CRISTINA BALMA-TIVOLA

KRI "muovere [k] liberamente [ri]" | STI "stare [s] in moto [ti]" | NA "effetto [ā] del soffio vitale delle acque [n]"

Geishe e samurai. Esotismo e fotografia nel Giappone dell’800, Genova (2013)

Questo il sottotitolo della mostra Geishe e samurai in corso al Palazzo Ducale di Genova sino al 25 agosto 2013 che espone 125 immagini realizzate tra il 1860 e i primi anni del Novecento. Una mostra che ci interessa perché interamente costruita sull’incontro tra uno strumento di rappresentazione, le sue tecniche d’utilizzo e il discorso estetico in cui è inserito – e di cui è portatore – e un contesto completamente diverso e in profonda trasformazione storica, culturale e sociale dopo 300 anni d’isolamento. In particolare la mostra illustra l’attività della Scuola di Yokohama – la più importante dell’epoca per la sua rilevanza sia a livello tecnico, sia a livello commerciale, sia ancora per via del numero dei professionisti che ne hanno fatto parte (un migliaio, tra cui una ventina di donne e un centinaio di stranieri).
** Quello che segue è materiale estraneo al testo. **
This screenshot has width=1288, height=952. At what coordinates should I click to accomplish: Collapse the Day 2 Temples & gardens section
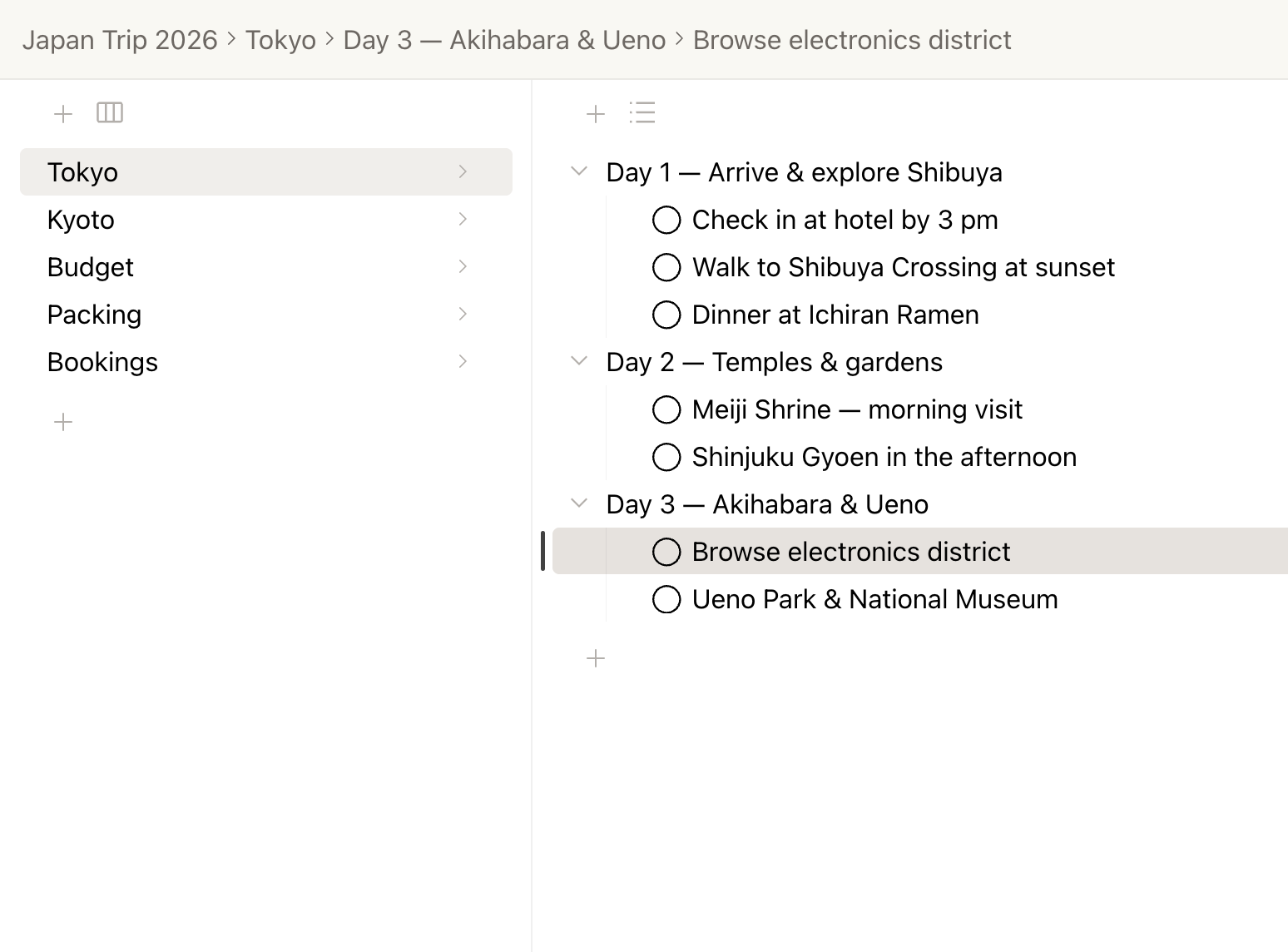(579, 362)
La fotografia (写真 shashin, lett. “copia della realtà”) viene introdotta in Giappone nel 1843 a opera degli Olandesi e dal 1860 assistiamo a una notevole produzione anche dovuta al fatto che il Giappone, che in quel periodo sta entrando in relazione con i grandi del mondo, riconosce tale arte come uno degli elementi del progresso dei quali deve dotarsi per stare al passo con gli altri moderni stati nazionali. Il modo in cui lo fa, però, rivela un classico meccanismo di ‘localizzazione’, per cui il nuovo elemento – che circola a livello transnazionale (oggi diremo ‘globale’) – viene rielaborato attraverso l’estetica, le finalità concrete cui è chiamata, e le categorie culturali locali.
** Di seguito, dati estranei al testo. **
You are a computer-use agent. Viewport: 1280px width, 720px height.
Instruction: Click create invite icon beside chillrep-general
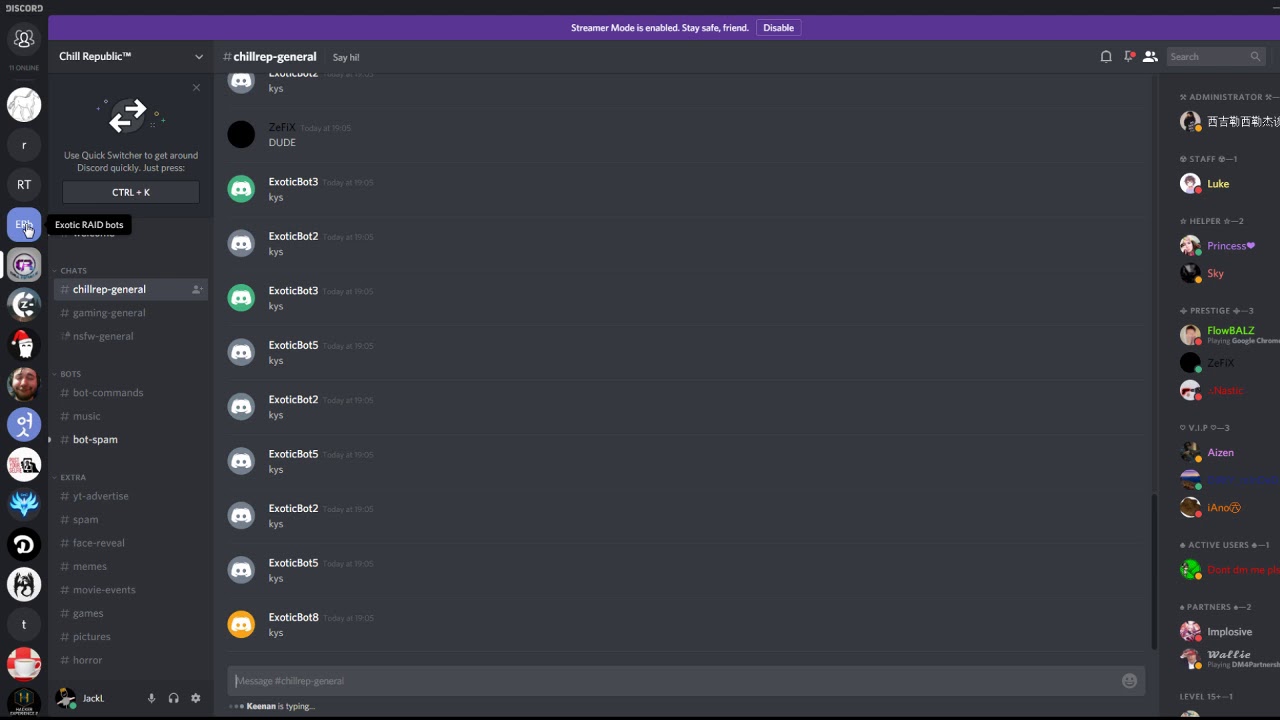point(197,290)
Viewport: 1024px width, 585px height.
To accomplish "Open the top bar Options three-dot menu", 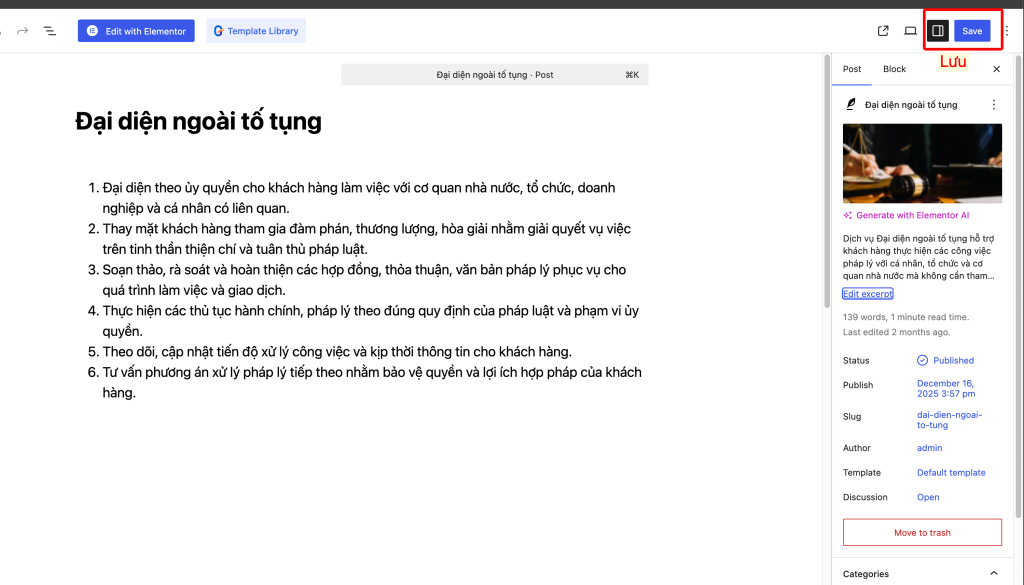I will coord(1007,31).
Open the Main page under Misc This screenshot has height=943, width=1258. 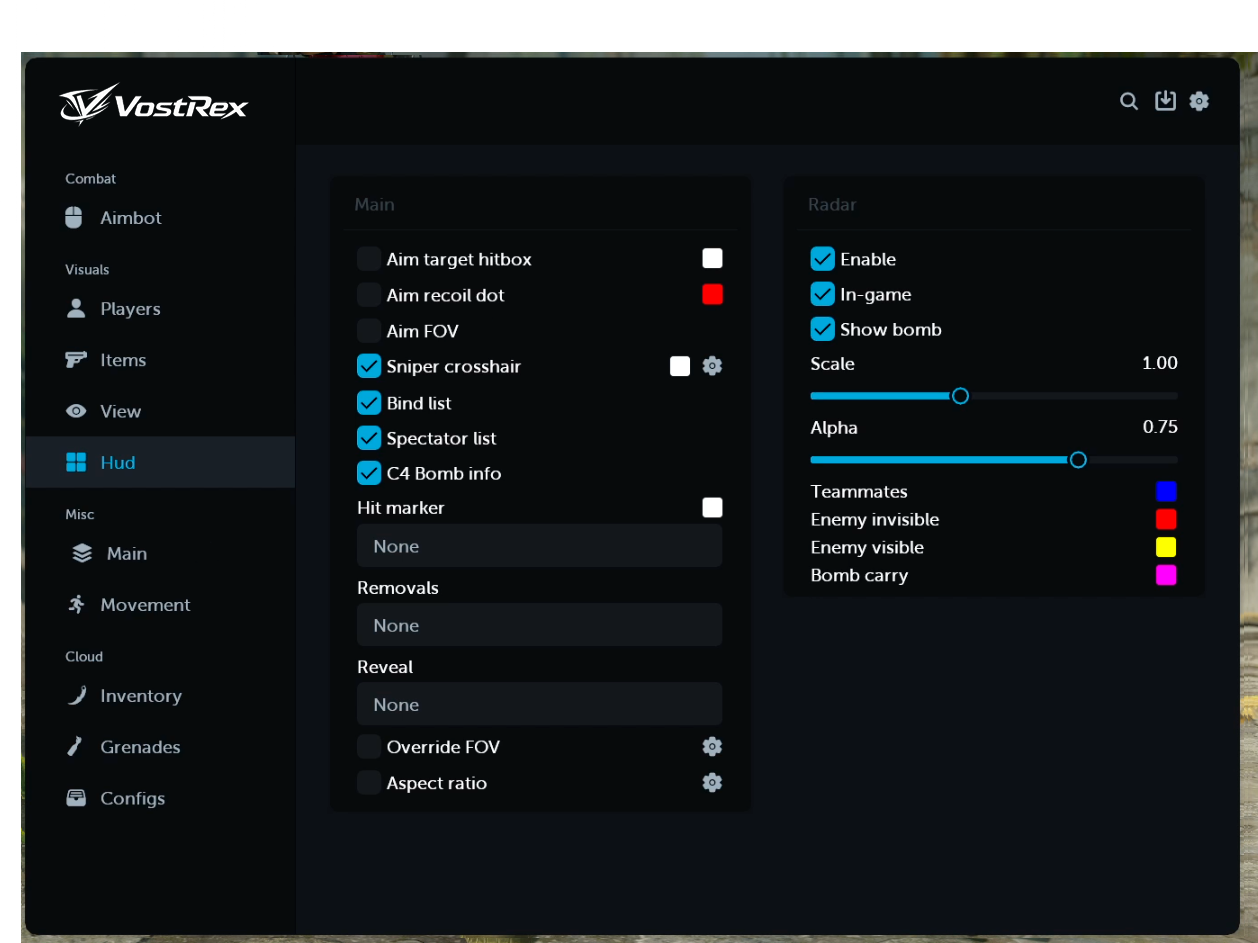pyautogui.click(x=123, y=553)
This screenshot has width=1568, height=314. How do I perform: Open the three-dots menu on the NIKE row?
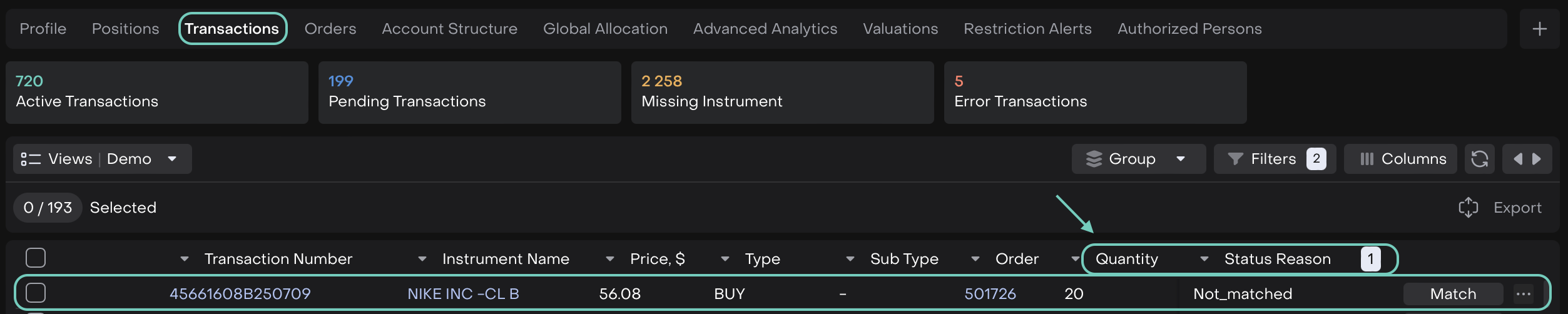[1524, 294]
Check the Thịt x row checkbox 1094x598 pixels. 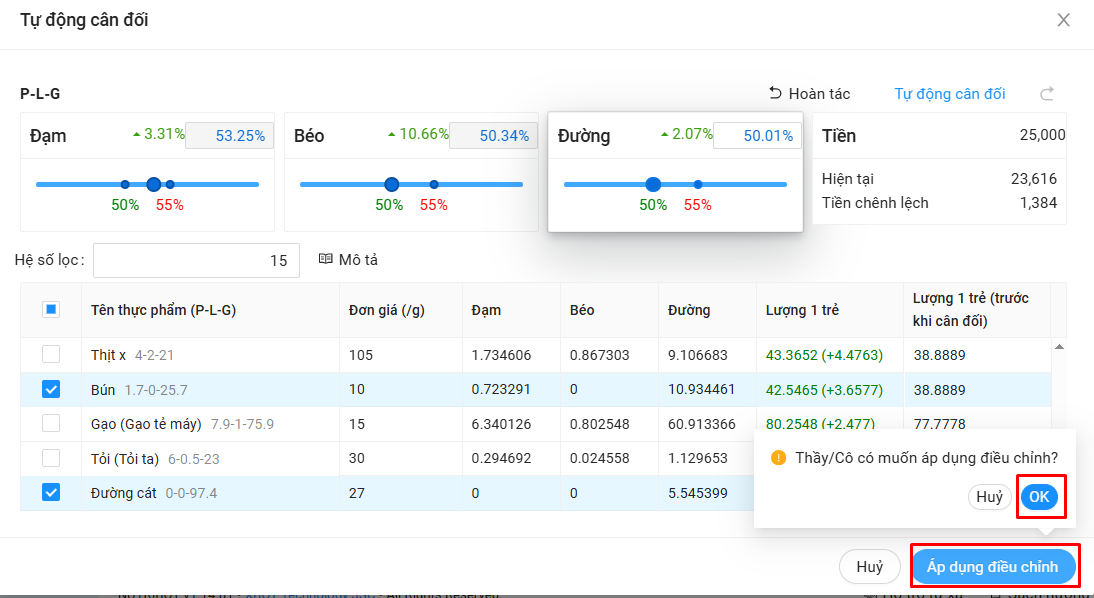tap(51, 355)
La fotografia viene innanzi tutto introiettata nel sistema estetico nipponico: le immagini – si tratta di fotografie all’albumina poi colorate dai maestri giapponesi con pennelli talvolta d’un solo pelo – sono composte ricalcando elementi già alla base dell’arte pittorica locale, e quindi dando valore al vuoto, costruendo linee di fuga che spostano lo sguardo verso la periferia dell’immagine, mettendo in scena pochi soggetti e inserendoli all’interno di uno spazio quanto più possibile essenziale e geometrico, bloccando l’ ‘ineffabile’ secondo quello che è già l’ideale del ‘mondo fluttuante’ ( 浮世絵 ukiyo-e).
Tutto questo ha come conseguenza, tra l’altro, di rafforzare i soggetti umani rappresentati come ‘tipi ideali’. Questa istanza corrisponde in realtà a due funzioni cui è chiamata la fotografia in questo periodo e in questo contesto, l’una per i viaggiatori occidentali, l’altra per i giapponesi stessi.
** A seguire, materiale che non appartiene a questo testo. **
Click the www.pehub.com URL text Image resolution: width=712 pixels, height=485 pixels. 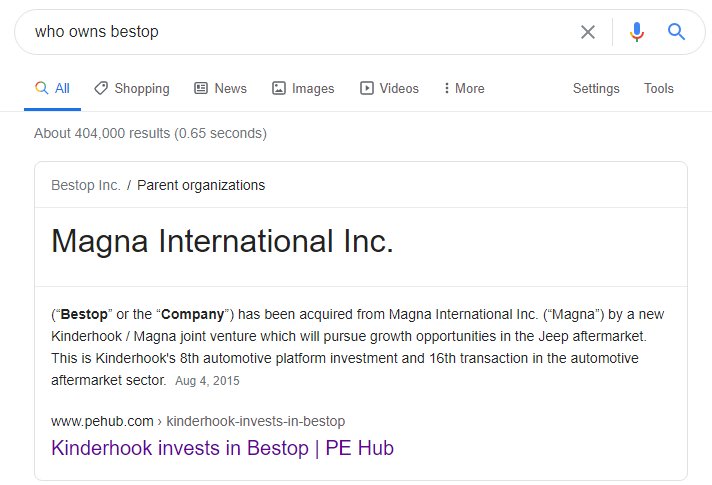(x=102, y=421)
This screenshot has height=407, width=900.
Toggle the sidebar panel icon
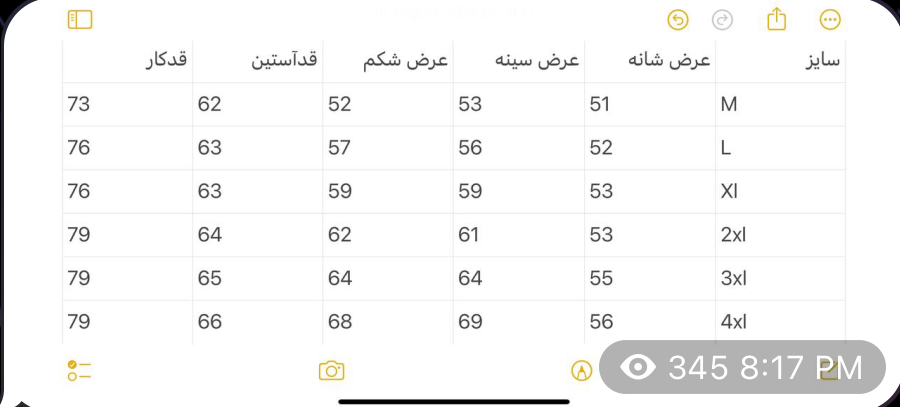click(80, 20)
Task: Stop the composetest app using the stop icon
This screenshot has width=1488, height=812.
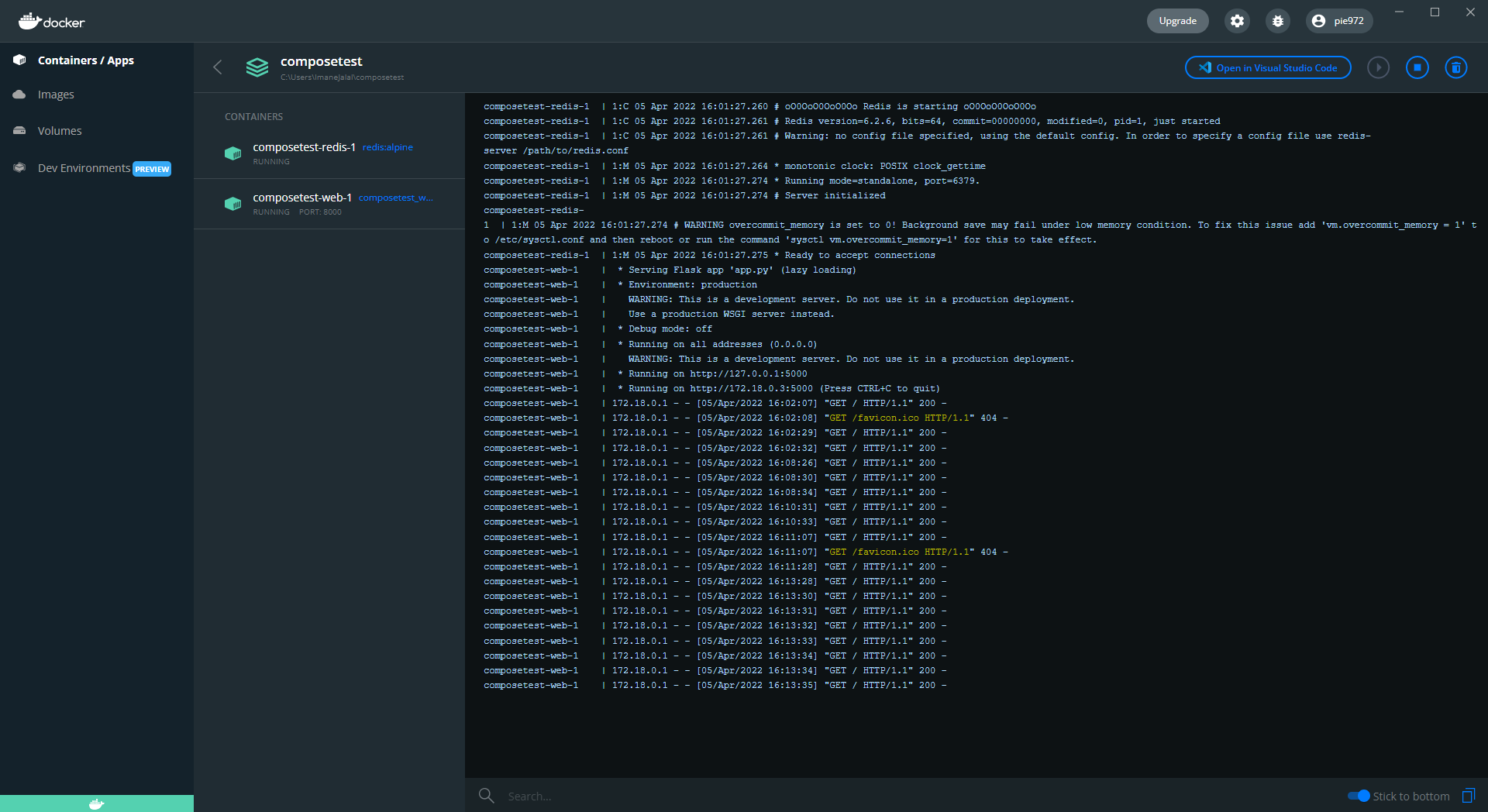Action: [1417, 67]
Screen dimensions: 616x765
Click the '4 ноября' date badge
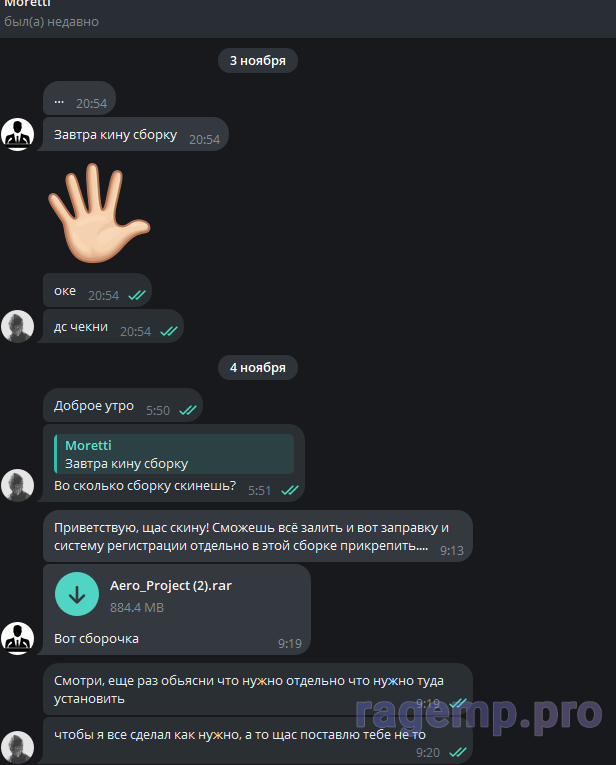[x=258, y=367]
Il Giappone rappresentato, infatti, è un contesto culturale ideale che da una parte riproduce le aspettative dei turisti che si recano nel Paese e che rappresentano i primi acquirenti delle stampe. I viaggiatori occidentali vogliono il paesaggio da cartolina, i mestieri tradizionali, le donne nelle più svariate situazioni (specie quelle in cui viene esaltato il corpo o la vita notturna proibita) – ovvero la rappresentazione del loro sguardo sul Giappone (una rappresentazione, quindi, parzialmente inventata, se non altro per lo scarto tra aspettativa pregressa e realtà incontrata o fatta loro vivere dai locali). E la fotografia – specie quando il nostro Felice Beato (c’è sempre un italiano di mezzo, sempre!) comincia a collaborare con la Scuola di Yokohama, suggerendo tra l’altro la realizzazione di album-souvenir da vendere ai viaggiatori – risponde perfettamente a tale scopo.
Ciò è perfettamente visibile nell’immagine delle aspiranti geishe ritratte da Kusakabe Kimbei che riprende il tema e la composizione delle Tre Grazie tipicamente di tradizione greco-latina e di qui profondamente europea!
Kusakabe Kimbei, Three young maiko, 1890 ca.
In altri casi, invece, la fotografia di questi decenni si rivolge ai giapponesi stessi, in particolare a coloro che soffrono la trasformazione repentina del Paese per quella modernizzazione che sta provocando forti cambiamenti e rivoluzionando la società, la cultura e tutti gli elementi della vita locale così come vissuta sino a quel momento. Smarriti di fronte al nuovo cui sono costretti, in molti cominciano a sviluppare una forte nostalgia per il tempo remoto, e le stampe del Giappone ‘tradizionale’ (che anche qui è più un ideale che una realtà del passato) con i loro tipi ideali diventano sorte di rifugi affettivi in cui mitigare la perdita dei costumi e dei valori cui si era abituati e in cui si credeva. I soggetti maschili qui sono i samurai, i preti buddhisti, coloro che praticano arti della lotta tradizionali (quali il sumō o il kendō).
Tutto questo avviene in entrambi i casi con accurate ricostruzioni in interni, in cui gli sfondi sono di volta in volta tessuti o pannelli dipinti con rappresentazioni di ambienti esterni e paesaggi naturali, in cui vengono posti in scena oggetti considerati propri della professione o delle caratteristiche sociali o culturali dei soggetti rappresentati, nonché il medesimo abbigliamento attinge al ricco campionario già di proprietà dello studio fotografico.